Although DVC was created for machine learning developers and data scientists originally, it appeared to be useful beyond it. Since it brings proven engineering practices to not well defined ML process, I discovered it to have enormous potential as an Analytical DevOps instrument.
It clearly helps to manage a big fraction of DevOps issues in daily Data Scientist routines
One of the ‘juicy’ features of DVC is ability to support multiple technology stacks. Whether you prefer R or use promising Python-based implementations for your industrial data products, DVC will be able to support your pipeline properly. You can see it in action for both Python-based and R-based technical stacks.
As such, DVC is going to be one of the tools you would enjoy to use if/when you embark on building continual analytical environment for your system or across your organization.
Building a production pipeline is quite different from building a machine-learning prototype on a local laptop. Many teams and companies face the challenges there.
At the bare minimum, the following requirements shall be met when you move your solution into production
This goes into the territory traditionally inhabited by DevOps. Data Scientists should ideally learn to handle the part of those requirements themselves or at least be informative consultants to classical DevOps gurus.
DVC can help in many aspects of the production scenario above as it can orchestrate relevant tools and instruments through its scripting.

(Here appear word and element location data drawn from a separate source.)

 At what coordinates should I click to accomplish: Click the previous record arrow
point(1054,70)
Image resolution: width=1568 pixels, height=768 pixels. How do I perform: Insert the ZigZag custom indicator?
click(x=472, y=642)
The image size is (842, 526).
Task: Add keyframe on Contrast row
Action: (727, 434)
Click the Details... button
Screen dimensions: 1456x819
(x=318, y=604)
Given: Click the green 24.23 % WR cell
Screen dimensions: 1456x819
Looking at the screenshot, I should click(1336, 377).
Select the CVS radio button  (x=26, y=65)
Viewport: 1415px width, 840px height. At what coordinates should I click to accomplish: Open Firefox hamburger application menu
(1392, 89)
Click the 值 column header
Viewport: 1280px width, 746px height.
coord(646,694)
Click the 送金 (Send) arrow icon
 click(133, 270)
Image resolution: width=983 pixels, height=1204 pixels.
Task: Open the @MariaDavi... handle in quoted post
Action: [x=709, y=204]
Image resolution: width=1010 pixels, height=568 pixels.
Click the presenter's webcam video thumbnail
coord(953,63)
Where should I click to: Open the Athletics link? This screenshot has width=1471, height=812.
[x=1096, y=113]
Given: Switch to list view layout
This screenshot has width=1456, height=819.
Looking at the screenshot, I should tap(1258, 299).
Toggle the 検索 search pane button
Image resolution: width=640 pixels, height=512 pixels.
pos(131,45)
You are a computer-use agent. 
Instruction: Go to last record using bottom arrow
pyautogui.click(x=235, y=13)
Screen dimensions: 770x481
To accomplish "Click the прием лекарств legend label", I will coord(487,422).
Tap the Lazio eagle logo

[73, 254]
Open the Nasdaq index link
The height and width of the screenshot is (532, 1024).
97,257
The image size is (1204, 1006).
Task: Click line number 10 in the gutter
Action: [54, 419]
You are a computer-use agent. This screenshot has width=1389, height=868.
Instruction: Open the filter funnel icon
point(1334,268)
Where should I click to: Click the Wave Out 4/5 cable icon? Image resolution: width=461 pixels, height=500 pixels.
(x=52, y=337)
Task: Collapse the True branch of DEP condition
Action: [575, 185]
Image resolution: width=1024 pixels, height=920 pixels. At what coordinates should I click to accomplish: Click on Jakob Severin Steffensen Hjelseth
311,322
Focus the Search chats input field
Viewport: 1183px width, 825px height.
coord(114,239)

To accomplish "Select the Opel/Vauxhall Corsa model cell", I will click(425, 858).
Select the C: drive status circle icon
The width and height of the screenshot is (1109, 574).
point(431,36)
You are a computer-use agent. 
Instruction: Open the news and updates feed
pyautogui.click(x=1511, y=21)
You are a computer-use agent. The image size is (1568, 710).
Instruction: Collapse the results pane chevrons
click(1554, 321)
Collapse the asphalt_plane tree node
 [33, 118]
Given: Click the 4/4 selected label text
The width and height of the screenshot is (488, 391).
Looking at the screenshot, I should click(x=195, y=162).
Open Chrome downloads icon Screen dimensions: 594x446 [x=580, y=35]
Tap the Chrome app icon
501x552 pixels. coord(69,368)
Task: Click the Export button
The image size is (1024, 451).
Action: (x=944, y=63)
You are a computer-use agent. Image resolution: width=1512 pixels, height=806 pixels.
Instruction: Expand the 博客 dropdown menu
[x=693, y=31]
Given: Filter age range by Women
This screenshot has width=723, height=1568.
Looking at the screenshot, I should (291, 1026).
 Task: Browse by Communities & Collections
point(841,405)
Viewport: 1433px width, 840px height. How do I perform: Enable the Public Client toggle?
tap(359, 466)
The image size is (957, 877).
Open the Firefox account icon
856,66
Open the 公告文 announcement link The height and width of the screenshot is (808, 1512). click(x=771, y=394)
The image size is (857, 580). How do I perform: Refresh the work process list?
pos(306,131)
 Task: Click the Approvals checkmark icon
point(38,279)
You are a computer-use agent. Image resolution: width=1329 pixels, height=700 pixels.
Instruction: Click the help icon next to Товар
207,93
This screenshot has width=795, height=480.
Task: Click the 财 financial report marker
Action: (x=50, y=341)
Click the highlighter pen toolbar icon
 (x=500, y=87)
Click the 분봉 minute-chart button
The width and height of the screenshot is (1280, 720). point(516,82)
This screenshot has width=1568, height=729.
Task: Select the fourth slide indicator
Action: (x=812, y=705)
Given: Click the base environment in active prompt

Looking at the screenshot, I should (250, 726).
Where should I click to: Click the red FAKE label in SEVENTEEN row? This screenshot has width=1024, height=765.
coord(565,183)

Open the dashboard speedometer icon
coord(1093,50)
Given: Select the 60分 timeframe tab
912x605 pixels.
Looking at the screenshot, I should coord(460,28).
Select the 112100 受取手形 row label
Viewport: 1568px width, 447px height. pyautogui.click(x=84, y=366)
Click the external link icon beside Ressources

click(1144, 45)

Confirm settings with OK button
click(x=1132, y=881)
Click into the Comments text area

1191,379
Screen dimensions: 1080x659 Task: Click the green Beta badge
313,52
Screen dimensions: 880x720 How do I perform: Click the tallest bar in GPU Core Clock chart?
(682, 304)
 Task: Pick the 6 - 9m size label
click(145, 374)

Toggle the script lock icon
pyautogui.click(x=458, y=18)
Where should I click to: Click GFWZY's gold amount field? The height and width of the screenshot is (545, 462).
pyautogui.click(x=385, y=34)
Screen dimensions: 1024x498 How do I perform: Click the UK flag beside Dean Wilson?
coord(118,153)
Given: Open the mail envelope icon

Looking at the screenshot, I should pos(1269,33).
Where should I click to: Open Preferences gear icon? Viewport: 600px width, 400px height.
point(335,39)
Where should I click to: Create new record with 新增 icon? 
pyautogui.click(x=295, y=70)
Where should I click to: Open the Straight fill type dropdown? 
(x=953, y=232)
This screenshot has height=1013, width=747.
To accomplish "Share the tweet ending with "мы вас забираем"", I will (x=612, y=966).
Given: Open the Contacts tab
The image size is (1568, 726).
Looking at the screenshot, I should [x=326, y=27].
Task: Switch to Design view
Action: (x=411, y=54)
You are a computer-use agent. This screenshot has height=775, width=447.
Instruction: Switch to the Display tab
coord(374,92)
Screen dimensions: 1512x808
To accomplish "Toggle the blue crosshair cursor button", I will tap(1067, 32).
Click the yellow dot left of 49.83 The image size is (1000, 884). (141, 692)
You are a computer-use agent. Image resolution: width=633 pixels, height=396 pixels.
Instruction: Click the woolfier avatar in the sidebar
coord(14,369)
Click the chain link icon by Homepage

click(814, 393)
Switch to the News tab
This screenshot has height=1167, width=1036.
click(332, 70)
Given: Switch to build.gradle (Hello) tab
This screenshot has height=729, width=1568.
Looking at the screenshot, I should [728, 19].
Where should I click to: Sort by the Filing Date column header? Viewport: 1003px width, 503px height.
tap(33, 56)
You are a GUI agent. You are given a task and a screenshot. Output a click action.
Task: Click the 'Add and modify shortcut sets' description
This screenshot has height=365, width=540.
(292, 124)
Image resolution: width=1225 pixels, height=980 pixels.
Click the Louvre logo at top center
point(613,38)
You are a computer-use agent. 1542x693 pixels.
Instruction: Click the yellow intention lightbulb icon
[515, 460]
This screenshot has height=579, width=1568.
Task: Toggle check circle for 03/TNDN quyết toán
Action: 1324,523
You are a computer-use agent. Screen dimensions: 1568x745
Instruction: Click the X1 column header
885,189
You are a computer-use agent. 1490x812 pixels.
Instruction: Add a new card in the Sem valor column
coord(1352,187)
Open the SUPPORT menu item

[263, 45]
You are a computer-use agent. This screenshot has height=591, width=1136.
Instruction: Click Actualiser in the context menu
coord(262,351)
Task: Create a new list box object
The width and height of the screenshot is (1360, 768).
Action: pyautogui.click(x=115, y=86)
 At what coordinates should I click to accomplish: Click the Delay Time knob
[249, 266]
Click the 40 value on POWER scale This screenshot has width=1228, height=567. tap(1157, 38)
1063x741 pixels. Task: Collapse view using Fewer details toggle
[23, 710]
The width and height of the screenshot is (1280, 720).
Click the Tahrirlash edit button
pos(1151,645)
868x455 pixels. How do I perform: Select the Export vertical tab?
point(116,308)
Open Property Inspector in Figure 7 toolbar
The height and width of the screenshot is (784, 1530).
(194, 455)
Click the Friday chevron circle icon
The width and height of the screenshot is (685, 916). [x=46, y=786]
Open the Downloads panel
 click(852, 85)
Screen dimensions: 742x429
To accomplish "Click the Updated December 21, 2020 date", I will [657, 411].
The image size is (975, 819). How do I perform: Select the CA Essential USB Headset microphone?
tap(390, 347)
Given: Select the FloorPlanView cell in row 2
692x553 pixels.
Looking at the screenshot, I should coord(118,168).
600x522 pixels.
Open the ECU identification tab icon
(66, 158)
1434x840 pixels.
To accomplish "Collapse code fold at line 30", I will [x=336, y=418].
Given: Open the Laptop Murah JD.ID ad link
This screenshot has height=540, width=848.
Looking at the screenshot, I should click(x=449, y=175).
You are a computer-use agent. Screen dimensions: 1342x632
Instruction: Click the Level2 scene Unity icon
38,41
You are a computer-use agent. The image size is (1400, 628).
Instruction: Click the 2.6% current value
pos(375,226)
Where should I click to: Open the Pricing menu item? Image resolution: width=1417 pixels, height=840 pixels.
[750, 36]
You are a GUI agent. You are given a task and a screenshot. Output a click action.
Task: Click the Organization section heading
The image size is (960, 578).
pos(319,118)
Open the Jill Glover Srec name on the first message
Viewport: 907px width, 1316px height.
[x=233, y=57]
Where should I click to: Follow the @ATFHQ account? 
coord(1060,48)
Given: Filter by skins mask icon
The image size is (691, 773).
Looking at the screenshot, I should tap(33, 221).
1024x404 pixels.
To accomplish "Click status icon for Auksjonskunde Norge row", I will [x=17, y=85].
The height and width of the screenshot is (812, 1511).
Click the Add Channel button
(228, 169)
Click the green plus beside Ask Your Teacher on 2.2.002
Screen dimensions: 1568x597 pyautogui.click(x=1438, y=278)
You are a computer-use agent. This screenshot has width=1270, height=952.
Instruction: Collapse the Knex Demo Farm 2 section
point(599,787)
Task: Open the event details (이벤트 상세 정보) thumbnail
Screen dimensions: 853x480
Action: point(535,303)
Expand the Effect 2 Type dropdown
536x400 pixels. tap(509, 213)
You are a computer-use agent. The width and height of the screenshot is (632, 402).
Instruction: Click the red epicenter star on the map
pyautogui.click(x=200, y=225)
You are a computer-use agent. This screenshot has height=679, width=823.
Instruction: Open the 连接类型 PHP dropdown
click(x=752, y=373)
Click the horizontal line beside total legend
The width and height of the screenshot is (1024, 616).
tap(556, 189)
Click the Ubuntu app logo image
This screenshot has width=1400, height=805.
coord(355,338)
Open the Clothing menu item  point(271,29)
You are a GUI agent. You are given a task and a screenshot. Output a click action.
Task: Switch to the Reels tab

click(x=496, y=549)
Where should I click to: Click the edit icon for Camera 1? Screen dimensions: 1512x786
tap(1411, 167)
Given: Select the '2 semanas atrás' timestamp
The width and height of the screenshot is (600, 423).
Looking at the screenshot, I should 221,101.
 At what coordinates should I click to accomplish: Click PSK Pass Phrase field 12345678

In such a setup, DVC scripts will be sharable manifestation (and implementation) of your production pipeline where each step can be transparently reviewed, easily maintained, and changed as needed over time.
If you are further interested in understanding the ever-proliferating role of DevOps in the modern Data Science and predictive analytics in business, there are good resources for your review below
By any mean, DVC is going to be a useful instrument to fill the multiple gaps between the classical in-lab old-school data science practices and growing demands of business to build solid DevOps processes and workflows to streamline mature and persistent data analytics.